--- begin ---

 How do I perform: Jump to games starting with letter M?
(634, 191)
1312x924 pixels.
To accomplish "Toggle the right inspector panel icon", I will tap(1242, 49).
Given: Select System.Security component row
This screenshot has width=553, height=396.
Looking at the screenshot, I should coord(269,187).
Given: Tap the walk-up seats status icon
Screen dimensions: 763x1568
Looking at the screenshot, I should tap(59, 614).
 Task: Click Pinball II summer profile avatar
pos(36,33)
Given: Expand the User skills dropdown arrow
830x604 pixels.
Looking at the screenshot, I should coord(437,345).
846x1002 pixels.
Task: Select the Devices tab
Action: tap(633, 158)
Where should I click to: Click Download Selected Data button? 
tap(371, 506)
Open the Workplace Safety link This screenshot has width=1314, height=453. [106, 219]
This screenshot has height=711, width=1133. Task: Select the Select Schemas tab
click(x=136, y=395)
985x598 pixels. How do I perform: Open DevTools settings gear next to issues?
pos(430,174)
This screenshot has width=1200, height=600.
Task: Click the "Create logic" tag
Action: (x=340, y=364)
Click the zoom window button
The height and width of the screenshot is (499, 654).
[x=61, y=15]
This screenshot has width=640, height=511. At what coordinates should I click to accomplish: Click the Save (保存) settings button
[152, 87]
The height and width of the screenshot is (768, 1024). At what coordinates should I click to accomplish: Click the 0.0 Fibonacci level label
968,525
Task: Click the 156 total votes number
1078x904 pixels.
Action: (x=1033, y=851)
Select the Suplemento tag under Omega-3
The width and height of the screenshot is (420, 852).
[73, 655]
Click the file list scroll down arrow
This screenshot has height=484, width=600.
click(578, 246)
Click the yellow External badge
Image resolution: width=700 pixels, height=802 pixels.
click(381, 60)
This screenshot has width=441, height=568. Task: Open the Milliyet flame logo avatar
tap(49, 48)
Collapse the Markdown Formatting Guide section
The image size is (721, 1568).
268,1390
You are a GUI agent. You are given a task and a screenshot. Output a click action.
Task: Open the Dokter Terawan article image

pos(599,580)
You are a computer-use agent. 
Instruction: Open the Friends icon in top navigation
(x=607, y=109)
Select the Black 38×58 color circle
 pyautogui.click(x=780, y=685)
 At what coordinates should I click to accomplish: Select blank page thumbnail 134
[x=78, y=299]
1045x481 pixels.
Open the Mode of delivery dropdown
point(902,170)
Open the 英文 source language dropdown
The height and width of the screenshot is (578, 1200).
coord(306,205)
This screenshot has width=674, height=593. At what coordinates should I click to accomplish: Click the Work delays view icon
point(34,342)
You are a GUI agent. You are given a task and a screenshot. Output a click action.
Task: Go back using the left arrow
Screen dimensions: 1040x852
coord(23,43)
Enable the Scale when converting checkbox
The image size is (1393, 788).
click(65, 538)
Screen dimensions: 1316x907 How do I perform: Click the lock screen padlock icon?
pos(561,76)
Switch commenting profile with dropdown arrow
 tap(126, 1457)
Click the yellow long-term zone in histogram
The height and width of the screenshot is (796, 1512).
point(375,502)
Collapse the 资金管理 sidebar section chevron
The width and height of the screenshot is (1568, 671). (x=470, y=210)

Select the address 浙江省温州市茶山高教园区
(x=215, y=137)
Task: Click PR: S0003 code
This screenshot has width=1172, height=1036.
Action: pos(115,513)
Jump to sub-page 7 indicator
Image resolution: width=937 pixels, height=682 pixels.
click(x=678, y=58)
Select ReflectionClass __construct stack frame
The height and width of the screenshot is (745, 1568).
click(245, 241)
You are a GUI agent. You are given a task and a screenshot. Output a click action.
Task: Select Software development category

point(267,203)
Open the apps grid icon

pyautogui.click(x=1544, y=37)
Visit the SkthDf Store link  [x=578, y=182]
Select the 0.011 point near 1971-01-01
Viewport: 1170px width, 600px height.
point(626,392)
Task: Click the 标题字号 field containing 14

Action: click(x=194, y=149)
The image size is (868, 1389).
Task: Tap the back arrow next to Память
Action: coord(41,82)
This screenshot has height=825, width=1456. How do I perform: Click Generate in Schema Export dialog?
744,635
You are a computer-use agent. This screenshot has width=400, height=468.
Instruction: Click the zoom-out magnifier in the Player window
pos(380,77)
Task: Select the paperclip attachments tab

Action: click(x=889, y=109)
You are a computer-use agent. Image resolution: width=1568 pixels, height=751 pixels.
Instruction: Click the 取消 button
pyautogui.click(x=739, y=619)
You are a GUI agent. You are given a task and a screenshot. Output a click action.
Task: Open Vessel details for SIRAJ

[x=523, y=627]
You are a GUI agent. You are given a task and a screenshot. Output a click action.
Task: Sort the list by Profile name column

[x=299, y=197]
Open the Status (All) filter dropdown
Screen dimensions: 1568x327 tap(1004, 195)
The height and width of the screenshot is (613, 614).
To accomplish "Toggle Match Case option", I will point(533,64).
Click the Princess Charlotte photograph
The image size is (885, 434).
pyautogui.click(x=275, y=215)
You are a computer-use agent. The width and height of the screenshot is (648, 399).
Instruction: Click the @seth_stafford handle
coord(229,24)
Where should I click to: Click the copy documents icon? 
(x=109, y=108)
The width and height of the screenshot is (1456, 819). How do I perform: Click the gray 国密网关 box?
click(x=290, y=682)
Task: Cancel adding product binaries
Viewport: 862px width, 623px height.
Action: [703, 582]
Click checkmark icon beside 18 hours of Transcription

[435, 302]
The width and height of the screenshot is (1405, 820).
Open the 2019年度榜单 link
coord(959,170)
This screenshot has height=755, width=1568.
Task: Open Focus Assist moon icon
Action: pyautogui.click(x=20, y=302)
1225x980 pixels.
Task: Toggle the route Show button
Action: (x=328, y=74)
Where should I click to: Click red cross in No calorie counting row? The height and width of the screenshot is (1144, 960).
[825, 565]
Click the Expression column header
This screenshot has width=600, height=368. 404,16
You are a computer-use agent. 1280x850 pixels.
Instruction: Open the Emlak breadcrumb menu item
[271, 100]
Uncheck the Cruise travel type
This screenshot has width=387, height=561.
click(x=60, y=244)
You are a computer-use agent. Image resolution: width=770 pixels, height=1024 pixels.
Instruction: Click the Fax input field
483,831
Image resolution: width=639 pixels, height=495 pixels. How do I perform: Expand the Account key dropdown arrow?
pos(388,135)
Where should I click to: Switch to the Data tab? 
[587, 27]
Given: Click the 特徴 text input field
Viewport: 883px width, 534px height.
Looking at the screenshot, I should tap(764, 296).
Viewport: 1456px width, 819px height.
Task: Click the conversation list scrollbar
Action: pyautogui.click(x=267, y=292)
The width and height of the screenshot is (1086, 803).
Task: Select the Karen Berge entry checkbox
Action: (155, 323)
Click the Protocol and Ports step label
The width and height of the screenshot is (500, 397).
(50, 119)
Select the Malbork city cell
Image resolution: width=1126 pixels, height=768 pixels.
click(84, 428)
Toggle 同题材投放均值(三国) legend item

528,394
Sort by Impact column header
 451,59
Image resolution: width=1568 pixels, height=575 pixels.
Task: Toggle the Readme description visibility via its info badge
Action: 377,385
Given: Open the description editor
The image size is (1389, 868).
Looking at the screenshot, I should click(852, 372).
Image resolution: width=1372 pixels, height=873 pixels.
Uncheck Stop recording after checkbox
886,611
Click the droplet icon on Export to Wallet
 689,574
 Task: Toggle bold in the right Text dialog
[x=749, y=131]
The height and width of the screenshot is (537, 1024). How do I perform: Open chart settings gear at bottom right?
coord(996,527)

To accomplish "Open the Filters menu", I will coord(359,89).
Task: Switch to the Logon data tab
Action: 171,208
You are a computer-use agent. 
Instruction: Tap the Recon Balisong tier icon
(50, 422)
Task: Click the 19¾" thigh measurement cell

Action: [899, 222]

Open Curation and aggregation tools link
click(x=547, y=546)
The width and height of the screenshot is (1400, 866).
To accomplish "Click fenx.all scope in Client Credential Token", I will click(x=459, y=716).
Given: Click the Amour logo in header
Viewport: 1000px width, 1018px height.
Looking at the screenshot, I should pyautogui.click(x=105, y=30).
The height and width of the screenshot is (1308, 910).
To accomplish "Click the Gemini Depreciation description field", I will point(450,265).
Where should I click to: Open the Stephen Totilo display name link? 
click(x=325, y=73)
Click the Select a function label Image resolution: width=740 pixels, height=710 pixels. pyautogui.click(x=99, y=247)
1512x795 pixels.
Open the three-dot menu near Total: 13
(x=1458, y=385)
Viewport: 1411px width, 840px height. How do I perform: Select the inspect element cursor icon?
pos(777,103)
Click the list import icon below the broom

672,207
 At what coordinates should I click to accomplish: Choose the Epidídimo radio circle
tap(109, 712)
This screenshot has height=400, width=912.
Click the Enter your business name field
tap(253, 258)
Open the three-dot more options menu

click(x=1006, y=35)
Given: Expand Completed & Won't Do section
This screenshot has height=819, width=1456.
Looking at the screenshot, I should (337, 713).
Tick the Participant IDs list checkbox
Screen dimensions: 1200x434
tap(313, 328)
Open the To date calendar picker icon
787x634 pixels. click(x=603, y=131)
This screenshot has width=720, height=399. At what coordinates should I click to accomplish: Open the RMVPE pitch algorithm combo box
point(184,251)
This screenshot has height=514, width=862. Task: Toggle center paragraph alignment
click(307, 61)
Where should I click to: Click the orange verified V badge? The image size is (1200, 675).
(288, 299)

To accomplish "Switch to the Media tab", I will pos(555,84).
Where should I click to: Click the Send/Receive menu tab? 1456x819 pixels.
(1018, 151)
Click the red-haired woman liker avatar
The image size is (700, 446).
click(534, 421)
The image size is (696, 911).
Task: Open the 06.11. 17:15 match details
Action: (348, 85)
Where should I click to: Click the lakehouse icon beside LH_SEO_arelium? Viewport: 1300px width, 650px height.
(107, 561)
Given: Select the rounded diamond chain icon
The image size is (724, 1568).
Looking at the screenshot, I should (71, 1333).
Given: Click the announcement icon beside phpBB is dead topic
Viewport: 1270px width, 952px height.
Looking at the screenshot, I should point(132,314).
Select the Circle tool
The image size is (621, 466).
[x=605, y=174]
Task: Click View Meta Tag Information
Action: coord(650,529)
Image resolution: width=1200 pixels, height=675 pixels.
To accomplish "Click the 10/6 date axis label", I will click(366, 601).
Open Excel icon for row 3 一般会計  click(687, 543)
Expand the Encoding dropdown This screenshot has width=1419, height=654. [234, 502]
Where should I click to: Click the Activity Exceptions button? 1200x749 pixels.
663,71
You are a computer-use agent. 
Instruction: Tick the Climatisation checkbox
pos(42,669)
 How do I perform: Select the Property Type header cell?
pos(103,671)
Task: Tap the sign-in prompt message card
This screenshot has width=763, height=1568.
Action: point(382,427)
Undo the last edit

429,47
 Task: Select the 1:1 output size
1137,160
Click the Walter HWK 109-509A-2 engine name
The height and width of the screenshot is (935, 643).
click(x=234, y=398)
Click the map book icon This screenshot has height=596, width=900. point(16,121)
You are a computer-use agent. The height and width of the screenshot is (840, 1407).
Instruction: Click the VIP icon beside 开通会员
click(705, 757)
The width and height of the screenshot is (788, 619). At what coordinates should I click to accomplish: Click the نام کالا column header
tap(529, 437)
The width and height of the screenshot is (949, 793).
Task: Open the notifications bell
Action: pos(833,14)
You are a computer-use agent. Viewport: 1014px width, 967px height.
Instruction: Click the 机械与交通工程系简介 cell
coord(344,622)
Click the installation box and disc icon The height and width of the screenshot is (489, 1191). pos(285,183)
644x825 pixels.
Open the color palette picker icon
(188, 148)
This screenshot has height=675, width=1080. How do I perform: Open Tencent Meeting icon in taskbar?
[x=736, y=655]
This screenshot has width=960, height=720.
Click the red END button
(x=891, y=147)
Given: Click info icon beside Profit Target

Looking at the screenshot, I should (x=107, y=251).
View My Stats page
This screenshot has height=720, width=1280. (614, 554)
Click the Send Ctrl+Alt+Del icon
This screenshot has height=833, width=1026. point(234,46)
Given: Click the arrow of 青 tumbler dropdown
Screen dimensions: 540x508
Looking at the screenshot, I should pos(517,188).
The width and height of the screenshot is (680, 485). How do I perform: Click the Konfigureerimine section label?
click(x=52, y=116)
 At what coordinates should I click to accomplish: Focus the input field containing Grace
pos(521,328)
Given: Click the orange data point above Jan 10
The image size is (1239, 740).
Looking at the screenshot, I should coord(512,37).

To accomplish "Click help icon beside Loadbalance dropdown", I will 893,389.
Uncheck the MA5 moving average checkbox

--- end ---

▶ **Exercise requirements**
Copy the entries above word for word, from the first line through the line containing "Looking at the screenshot, I should tap(59, 614).", including that line.

▶ **Output of the task**
 How do I perform: Jump to games starting with letter M?
(634, 191)
1312x924 pixels.
To accomplish "Toggle the right inspector panel icon", I will tap(1242, 49).
Given: Select System.Security component row
This screenshot has width=553, height=396.
Looking at the screenshot, I should coord(269,187).
Given: Tap the walk-up seats status icon
Screen dimensions: 763x1568
Looking at the screenshot, I should tap(59, 614).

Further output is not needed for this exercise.